_What is expected_
Some lines in the entries contain the word "magnifier". Copy all of them.
START Exercise material
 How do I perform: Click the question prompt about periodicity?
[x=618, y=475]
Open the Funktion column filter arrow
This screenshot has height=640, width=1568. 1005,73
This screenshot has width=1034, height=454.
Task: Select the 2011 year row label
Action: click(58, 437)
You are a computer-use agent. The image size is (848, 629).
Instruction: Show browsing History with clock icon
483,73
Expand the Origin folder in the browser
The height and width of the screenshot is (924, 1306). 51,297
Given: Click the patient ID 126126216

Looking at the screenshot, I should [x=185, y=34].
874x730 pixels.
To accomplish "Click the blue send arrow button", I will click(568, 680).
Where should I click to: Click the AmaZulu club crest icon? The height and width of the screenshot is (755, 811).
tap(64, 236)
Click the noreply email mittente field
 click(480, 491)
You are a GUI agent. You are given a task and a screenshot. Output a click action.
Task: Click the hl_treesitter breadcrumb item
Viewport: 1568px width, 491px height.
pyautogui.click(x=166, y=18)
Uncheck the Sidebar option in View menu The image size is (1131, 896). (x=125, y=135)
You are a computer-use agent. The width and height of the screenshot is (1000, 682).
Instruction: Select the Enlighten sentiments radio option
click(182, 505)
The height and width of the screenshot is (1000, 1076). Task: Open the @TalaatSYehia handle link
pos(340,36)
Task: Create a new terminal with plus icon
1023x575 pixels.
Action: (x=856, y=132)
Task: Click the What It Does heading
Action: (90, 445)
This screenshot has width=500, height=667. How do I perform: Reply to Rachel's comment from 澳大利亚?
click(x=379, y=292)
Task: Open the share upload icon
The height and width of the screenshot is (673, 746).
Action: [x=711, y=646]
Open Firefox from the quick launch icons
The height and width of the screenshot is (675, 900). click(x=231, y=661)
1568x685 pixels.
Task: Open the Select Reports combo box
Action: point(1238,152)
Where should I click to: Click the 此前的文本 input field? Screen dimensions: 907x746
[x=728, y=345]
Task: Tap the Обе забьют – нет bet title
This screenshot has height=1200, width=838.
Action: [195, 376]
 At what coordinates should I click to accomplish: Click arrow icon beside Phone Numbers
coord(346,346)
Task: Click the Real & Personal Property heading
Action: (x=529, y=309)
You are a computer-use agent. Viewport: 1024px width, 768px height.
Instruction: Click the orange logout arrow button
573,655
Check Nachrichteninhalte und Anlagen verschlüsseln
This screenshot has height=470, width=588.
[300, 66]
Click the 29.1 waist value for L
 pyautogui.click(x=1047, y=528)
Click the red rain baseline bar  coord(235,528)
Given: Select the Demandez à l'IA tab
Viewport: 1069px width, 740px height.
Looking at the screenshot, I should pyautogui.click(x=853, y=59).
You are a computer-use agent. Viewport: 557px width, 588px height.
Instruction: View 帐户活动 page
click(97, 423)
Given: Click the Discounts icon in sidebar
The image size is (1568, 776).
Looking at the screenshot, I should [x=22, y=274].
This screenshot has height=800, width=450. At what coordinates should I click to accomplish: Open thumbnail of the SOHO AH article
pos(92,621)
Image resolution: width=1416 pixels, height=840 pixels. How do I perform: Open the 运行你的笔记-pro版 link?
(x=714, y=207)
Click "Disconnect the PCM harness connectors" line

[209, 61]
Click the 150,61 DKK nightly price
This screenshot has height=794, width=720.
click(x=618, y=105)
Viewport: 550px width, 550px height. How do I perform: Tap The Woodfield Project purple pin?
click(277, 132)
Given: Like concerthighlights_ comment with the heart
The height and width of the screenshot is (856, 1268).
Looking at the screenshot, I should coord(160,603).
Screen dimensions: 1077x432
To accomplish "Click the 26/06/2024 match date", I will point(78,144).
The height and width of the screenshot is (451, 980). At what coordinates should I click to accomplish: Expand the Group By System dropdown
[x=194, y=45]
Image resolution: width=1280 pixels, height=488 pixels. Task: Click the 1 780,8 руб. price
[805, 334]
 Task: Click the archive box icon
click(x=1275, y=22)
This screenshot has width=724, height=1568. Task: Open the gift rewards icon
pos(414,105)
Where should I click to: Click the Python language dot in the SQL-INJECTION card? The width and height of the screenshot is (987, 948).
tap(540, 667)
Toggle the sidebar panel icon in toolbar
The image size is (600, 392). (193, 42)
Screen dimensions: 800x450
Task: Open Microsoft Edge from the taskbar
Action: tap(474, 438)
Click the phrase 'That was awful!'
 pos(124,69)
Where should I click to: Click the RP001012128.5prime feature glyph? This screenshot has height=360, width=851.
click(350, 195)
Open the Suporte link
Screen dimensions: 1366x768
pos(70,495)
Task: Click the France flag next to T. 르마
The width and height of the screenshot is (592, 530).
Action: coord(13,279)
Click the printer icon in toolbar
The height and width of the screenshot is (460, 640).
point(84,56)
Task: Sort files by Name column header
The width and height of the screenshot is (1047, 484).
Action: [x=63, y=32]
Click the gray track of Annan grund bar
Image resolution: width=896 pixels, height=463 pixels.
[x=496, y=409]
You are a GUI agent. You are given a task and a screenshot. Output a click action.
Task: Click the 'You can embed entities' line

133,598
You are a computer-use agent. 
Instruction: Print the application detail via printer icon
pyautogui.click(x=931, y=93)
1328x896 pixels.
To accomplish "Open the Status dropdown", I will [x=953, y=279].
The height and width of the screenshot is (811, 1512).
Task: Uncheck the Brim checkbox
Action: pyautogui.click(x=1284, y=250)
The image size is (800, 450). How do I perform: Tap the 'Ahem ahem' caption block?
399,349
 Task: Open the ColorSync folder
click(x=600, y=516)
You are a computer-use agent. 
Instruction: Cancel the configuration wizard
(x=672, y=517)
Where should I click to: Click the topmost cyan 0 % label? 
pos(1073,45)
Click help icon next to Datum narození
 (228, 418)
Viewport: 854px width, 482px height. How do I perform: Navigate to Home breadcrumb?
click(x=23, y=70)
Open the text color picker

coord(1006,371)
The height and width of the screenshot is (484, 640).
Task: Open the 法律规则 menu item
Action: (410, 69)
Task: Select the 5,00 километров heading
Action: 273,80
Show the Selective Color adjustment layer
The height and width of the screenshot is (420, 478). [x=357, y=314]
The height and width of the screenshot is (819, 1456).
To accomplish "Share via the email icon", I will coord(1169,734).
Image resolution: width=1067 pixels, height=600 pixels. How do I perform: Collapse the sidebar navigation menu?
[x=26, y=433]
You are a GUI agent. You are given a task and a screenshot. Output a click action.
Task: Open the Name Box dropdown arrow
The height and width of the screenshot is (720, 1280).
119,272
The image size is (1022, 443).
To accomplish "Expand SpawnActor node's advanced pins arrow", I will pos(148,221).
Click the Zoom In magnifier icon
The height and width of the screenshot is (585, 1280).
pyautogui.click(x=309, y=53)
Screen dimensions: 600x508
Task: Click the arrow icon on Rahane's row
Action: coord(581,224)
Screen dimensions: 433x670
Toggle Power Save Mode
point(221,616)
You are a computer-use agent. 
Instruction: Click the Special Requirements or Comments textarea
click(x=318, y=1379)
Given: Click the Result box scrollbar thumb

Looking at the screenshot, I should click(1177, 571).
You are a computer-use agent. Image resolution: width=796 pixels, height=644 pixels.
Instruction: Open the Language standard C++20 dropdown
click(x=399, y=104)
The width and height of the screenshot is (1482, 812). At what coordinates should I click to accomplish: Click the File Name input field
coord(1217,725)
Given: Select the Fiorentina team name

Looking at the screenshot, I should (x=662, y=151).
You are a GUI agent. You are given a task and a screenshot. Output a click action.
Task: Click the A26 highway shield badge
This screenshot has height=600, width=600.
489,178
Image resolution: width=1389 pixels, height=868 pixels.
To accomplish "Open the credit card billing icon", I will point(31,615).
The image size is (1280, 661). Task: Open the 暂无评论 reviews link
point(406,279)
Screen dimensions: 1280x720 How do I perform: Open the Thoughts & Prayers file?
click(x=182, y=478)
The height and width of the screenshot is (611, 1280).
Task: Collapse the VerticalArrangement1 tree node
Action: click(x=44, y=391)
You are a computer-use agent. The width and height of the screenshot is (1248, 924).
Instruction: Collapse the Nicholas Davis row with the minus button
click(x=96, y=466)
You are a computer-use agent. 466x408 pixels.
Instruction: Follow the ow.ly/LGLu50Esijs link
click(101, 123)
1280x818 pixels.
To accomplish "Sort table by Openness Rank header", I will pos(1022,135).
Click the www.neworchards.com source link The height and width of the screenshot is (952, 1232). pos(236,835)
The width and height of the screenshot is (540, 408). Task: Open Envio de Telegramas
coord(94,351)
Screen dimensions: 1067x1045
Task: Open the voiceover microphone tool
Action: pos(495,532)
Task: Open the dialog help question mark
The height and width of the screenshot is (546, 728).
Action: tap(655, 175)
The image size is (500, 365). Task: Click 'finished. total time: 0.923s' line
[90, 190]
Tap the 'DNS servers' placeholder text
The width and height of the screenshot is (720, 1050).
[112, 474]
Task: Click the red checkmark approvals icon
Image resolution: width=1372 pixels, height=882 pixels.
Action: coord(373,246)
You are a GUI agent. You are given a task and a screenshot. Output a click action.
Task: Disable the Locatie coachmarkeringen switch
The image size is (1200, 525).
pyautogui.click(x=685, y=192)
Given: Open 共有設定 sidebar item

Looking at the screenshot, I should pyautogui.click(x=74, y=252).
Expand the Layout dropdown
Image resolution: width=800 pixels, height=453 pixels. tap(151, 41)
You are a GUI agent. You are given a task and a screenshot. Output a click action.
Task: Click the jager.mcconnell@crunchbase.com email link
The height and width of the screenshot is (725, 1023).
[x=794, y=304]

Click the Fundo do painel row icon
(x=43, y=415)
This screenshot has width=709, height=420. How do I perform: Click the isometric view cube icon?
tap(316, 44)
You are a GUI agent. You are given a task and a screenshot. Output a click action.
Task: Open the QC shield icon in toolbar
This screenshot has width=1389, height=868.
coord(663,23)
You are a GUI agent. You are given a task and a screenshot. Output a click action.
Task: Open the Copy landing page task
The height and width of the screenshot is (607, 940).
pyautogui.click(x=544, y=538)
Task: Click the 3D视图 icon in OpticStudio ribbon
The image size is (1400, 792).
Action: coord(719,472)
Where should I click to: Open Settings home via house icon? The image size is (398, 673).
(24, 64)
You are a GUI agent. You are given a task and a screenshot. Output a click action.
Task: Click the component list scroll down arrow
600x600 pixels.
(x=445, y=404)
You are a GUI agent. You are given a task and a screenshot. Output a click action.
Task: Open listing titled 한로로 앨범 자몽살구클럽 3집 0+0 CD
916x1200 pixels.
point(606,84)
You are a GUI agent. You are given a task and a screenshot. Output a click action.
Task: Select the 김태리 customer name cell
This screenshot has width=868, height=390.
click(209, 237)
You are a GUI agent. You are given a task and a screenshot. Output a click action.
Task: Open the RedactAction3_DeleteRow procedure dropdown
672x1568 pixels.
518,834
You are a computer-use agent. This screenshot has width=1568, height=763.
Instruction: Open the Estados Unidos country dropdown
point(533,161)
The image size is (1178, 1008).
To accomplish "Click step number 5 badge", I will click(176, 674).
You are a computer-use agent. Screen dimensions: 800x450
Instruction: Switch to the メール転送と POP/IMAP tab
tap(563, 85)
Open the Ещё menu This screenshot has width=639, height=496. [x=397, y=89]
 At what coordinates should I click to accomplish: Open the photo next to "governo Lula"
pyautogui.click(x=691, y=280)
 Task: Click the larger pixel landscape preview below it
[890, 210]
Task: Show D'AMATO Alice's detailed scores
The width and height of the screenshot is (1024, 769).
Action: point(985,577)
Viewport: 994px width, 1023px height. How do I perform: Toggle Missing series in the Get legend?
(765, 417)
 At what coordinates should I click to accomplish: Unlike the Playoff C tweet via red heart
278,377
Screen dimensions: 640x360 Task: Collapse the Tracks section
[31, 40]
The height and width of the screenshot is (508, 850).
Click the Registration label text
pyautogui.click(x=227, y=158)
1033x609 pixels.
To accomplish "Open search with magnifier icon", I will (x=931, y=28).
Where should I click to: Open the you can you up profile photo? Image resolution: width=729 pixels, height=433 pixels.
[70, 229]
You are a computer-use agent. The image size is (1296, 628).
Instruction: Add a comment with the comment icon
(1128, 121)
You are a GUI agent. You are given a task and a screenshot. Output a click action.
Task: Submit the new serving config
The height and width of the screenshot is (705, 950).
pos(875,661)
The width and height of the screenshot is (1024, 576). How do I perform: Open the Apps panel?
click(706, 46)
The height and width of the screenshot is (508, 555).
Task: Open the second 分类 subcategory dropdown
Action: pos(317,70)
END Exercise material
_Solution to the exercise_
Click the Zoom In magnifier icon
To accomplish "Open search with magnifier icon", I will (x=931, y=28).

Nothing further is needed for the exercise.